Aviva got email confirming that the Monterey County Fair Wool Auction will indeed be held on Labor Day (Monday) this year.
The core group of Serendipity Spinners that are planning to participate in the Sheep-to-Shawl event Oct 1 at Lambtown will be meeting tomorrow. We polled those at the meeting who’d expressed interest to see who was more firmly interested. At this point, Ange will be helping Carol and Ginger spin singles for the warp. Aviva said she’d prefer to only be a backup.
The Scottish Games are coming up on the Saturday and Sunday of Labor Day weekend at the Alameda County Fairgrounds in Pleasanton. Lynn helped make arrangements for those that went to demonstrate spinning there last year. She and Carol attested that it is a fun event. It looks like we will probably be less organized for the event this year.
Show & Tell:
Aviva had to leave early. She shows us a towel that she was making. The stripe of darker color in the photo was dyed using Osage orange plus iron. The yarn is a merino/angora blend.
Ange is continuing to spin gray Wensleydale X Romney fiber.
Patti finished spinning her brown merino. She is now spinning natural white wool purchased to spin at her church’s yearly Bethleham reenactment. Patti is also practicing her new skill of crocheting. She made quite a few more granny squares from her handspun gold and white yarns.
Laura is spinning on her big support spindle some Suffolk fleece that she got as a freebie a couple of meetings ago and dyed brown (photo). Laura has also been weaving and spinning at home. She finished spinning a couple of balls of blue variegated “fat yarn”. At the meeting, she showed us a recent weaving project.
Kelly picked up a bit too much fiber at Ginger’s fiber giveaway last fall. She brought the excess to the meeting to give away. Kelly showed off the blending board that she made from a cutting board, following the general blending board design that Cookie used to make her blending board. Kelly decorated her blending board with a sheep design, using wood burning.

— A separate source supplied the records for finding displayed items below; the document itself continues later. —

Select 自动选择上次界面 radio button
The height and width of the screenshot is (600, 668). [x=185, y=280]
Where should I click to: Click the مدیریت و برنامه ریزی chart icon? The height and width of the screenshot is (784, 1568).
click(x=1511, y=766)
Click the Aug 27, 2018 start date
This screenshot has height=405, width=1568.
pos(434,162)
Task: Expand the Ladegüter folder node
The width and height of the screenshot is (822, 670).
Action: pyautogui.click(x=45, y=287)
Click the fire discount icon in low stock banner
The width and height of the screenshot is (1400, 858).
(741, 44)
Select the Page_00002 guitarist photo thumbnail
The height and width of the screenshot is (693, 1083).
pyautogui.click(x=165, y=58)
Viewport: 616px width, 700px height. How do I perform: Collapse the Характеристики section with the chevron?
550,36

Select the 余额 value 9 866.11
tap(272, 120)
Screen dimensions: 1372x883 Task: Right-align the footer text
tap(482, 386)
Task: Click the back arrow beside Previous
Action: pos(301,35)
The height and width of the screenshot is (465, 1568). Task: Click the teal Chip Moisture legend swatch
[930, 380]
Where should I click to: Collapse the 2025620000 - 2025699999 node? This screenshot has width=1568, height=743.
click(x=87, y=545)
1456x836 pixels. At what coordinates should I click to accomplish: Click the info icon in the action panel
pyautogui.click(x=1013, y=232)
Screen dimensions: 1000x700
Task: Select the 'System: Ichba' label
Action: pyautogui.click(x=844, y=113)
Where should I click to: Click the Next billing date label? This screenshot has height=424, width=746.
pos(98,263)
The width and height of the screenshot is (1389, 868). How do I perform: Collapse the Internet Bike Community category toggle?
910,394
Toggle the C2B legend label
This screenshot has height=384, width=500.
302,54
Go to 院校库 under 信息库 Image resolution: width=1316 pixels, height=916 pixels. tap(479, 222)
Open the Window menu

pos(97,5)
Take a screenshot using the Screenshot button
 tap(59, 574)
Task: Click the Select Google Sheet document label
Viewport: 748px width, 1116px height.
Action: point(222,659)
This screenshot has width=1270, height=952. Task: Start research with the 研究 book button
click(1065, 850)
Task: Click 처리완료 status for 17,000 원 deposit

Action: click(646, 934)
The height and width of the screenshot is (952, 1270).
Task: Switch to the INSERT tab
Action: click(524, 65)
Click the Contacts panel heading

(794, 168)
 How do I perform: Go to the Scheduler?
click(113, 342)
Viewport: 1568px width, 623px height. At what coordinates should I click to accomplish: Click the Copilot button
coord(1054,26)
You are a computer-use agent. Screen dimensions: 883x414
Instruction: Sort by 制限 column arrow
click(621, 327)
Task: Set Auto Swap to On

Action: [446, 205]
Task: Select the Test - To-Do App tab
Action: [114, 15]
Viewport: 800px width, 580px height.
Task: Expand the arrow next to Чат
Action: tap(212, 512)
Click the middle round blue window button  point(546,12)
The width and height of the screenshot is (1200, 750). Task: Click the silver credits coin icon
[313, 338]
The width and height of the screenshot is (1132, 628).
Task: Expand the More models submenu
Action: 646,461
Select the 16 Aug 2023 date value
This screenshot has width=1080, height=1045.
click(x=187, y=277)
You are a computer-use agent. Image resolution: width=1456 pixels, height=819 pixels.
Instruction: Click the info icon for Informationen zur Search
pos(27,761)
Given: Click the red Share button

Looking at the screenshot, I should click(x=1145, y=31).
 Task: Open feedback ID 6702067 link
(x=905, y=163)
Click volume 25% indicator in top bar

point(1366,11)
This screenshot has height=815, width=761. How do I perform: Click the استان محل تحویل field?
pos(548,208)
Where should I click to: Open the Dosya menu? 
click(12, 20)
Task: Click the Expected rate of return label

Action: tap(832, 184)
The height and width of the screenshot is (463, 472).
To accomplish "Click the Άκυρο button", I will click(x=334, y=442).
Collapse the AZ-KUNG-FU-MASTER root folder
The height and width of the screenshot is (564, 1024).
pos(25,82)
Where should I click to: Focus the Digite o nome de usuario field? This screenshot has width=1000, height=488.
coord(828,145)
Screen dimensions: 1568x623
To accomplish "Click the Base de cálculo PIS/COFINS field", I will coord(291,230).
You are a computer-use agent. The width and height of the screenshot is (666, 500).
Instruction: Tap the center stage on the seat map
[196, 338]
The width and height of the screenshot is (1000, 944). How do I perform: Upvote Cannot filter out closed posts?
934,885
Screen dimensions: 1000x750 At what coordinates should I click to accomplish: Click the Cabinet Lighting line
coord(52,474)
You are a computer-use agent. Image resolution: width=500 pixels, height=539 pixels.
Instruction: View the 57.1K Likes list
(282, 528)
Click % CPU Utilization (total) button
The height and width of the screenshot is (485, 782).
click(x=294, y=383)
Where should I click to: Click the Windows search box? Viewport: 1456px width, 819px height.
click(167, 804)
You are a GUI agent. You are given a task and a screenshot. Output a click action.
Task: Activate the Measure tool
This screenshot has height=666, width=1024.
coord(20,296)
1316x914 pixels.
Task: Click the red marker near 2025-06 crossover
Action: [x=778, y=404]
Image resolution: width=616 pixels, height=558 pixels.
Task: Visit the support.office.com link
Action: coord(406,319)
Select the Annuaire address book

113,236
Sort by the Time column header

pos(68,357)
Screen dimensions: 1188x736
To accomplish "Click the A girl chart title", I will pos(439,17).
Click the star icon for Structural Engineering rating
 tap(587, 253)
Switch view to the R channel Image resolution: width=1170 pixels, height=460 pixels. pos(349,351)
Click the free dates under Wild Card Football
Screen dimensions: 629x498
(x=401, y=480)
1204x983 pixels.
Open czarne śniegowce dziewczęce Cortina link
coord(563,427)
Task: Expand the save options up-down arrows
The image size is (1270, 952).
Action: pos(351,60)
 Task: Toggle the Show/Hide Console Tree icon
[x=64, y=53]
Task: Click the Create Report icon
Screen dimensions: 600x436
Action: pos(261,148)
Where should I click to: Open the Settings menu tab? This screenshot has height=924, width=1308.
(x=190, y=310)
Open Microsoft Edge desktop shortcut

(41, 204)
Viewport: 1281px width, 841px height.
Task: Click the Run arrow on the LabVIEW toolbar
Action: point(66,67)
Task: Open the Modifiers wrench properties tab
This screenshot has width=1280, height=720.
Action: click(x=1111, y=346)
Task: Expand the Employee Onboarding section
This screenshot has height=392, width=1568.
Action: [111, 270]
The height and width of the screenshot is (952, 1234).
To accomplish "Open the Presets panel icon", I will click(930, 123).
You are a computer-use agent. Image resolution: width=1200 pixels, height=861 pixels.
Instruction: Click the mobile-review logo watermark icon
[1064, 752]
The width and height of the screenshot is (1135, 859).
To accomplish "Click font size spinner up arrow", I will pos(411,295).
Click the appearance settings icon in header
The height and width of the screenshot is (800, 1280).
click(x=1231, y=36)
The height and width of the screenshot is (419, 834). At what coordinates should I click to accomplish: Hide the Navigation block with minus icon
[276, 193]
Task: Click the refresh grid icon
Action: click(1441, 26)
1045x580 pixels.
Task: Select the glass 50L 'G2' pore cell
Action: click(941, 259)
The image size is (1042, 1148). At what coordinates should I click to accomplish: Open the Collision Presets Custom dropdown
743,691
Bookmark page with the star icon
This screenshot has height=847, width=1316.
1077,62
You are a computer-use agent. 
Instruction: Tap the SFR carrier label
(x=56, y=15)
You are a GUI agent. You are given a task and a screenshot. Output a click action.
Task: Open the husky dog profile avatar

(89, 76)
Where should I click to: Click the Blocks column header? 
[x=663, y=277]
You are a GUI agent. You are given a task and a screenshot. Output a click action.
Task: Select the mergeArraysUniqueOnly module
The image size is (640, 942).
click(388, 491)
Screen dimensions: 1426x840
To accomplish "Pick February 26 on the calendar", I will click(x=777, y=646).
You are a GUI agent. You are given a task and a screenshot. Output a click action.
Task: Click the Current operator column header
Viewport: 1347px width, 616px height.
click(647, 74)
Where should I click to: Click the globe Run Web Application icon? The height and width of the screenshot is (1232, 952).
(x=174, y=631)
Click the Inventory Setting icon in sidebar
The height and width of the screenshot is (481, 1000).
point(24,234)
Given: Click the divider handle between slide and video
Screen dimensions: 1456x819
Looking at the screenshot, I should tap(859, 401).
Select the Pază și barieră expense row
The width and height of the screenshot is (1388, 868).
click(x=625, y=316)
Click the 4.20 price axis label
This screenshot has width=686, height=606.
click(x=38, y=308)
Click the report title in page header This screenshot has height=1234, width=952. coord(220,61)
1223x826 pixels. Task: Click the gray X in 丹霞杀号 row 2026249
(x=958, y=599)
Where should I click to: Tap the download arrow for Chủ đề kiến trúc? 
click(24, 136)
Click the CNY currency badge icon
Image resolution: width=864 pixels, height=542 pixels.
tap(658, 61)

Karla showed up for the first time at Serendipity. She is a new spinner. She is a new spinner that learned at a workshop in Arizona. At the meeting, she was spinning yarn on a large support spindle to add a bit more twist so that it work better for a weaving project that she has in mind.
Ginger has started in on decluttering her garage and so hasn’t had much time for spinning at home.
Nancy Derham has been busy because May is a birthday month in her family. Two daughters have May birthdays. Nancy showed us two pair of socks she finished knitting. Nancy has also started knitting a replacement pair of skippers for her Japanese son-in-law who lives in Pennsylvania. The pair Nancy gave him as a gift in January already has big holes.
While Nancy visited Pennsylvania in April, she found a hat knitted from very soft spun yarn or roving at a thrift store. Nancy bought it for $1 and dolled it up with a flower. Nancy is spinning some pretty but not very soft dark violet.
Carol is trying to spin through her “archives” in her garage. She is currently spinning from a box labelled 2004. She’s been watching Netflix as she spins. Her recent non-hand-spinning project is a knitting project working up some souvenir yarn Carol bought while visiting a friend in Liverpool.
Sharolene is spinning multi-color yarn from fiber she dyed. Sharolene thinks the fiber is probably a wool/silk blend dyed in a Nancy Finn class.
Sharolene and a friend took a warp dyeing class in Columbia a couple of years ago. They dyed bast fiber. Sharolene used the left over dye to dye cotton balls that had been soaked the night before in mordant.
Sharolene has also been busy weaving. She made a tuck lace piece. She brought and showed us a sampler. She has multiple yards of that hand woven tuck lace at home. It is woven from yarn that she got at Jean Shoe’s estate sale.